Manitowoc has a pretty busy, diversified port for a smaller lakeshore community.
City of Manitowoc Harbor Master Paul Braun tells Seehafer News the 235,000 tons of product going out in 2021 was actually down from the previous year.
“2020 was 410,000 tons which coincides with record high water levels that year,” he explained. “And then of course had a lot of revetment stone that was being shipped out to other areas of the Great Lakes to protect the shoreline.”
Braun said they’ve been tracking tonnage numbers since 1993 and the last 29-year average is approximately 350,000 tons.
“So, we’re less than the average but again it’s very cyclical, based on high lake levels and the need for revetment stone,” he said. “But the one misleading thing with these reports is it only talks about tonnage.so if you have a lot of bulk products, if it’s salt or rock, or coal, those numbers are skewed.”
The local harbor master explains it doesn’t really talk about the value of the products.
Braun explained that “...when Crane 38 left last Memorial Day weekend that really doesn’t get reflected in here because even though it doesn’t get huge tonnage it is of huge value.
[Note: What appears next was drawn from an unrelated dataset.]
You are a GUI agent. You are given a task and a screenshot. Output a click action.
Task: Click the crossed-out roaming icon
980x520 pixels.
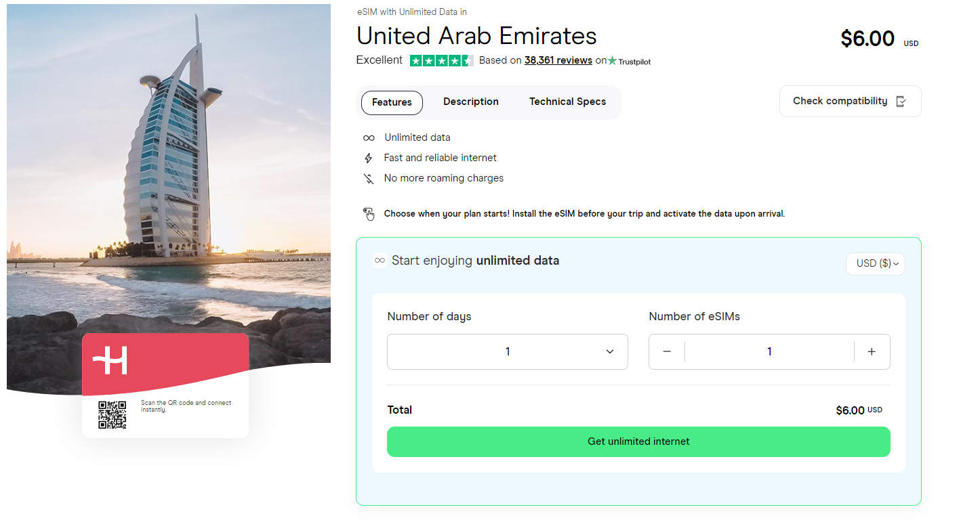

Or, for Burger Boat if there’s a yacht built in port and it’s transferred out the tonnage reflects a (major) value, but the tonnage isn’t there.”
He also told us an Army Corps of Engineers economist in Chicago was “surprised” at the amount of unique products that come out of the Manitowoc port, ranging from wind turbine towers, to cement, to Burger Boat yachts, to Kona Cranes, to Briess Malting.